A periodic health check up should be part of life routine at all ages.
Lesson 4: Invest in friends/ relationships….
Human being is a social animal and hence our mind is hardwired to seek and develop relationship. Unfortunately, as we grow in life most of us friends are left behind and we get tied to just our laptops and to some extent to the family.
Social media takes over the ‘social space’ and the friends in most cases turn to mere numbers with no face. Likes and smileys start mattering more than a ‘real hi’.
Friends are a need of life and cannot be replaced by machines or any other relation. A few good friends are enough to keep your life and thoughts balanced. Someone who has got genuine friends with whom share he or she can share even their darkest of secrets will safely come out from the worst of situations. Friends will leave you to die alone.

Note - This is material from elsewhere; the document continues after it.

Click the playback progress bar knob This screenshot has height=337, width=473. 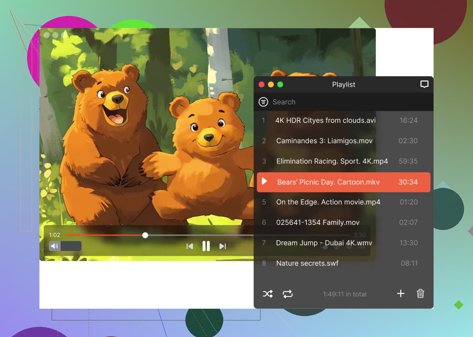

A relationship which one maintains with happiness as the only consideration is what makes life happy and happening.
Lesson 5: Value time….
Everyone gets 24 hours in a day to do whatever he or she wants. Learn to value time or else you will be short of it. It is rare that anyone who is constantly short of time will have a great professional or personal life. I never allowed time to overtake me, nor I ever tried to run ahead of my destiny; both are recipes for personal disasters. Learn to set realistic deadlines, set the priorities right. If your time management skills are poor, trust me neither your boss nor your wife will be happy with you (can you accept such a situation?)
I understand junior level executives do not have much say in unrealistic timelines set by bosses. However, make a note of what you did not like in your professional journey and change it when you are in a position to do so. Unfortunately, a vast majority on reaching top management positions forget what they did not like as junior executives and life keeps going as usual.
Lesson 6: Stay grounded….
Do not ever let the shine of success blind or blur your vision. Do not get too much carried away by the perks and the privileges which come with an appointment. Remember that all those perks are meant for the appointment and not for you. The privileges will be left behind the day you leave the position.
Do not shy away from accepting mistakes and passing on appreciation where it is due. A mistake ends the moment you accept it otherwise it has the potential to linger on and keep obstructing your growth.
Lesson 7: Keep mind ticking and feet moving….
A good leader is one whose mind and feet are always on the move. A leader should set a clear vision and follow it passionately till it is achieved.
A leader, at whatever level he or she is, got to be ready to face any adverse situation. This will only happen if he/ she has prepared well and has a mind which thinks things through. Every possible situation has to be anticipated well in advance and feasible solutions planned. One got to operate like the soldiers searching for a couple of terrorists in a dense jungle. The soldiers do not know the exact location or the exact way the terrorists may react. It is the synchronised functioning of the mind, eyes and the body which keeps the soldiers moving and ensures victory.
Interact with your team as much as you can and keep them aware of your mind. A team which is in sync with a leader’s mind will give the best results. Victory will only be achieved when the entire team crosses the finish line together.
Lesson 8: Communication should be always open….
Always keep the communication channels open vertically as well as laterally. As long as communication chain is functional solutions to the most difficult problems can be found by joint effort. Best ideas are generated when the channels of communication are clear, and each member of the team has a freedom to express. Top management also need to be on the listening mode at times.
These are few important lessons I have learnt thus far. I can say with conviction that my successful professional growth from a team leader responsible for 10 men at 21 years of age to framing and implementing policies for a large workforce at 50 plus has been possible due to the religious following of the seven lessons I learnt along the journey.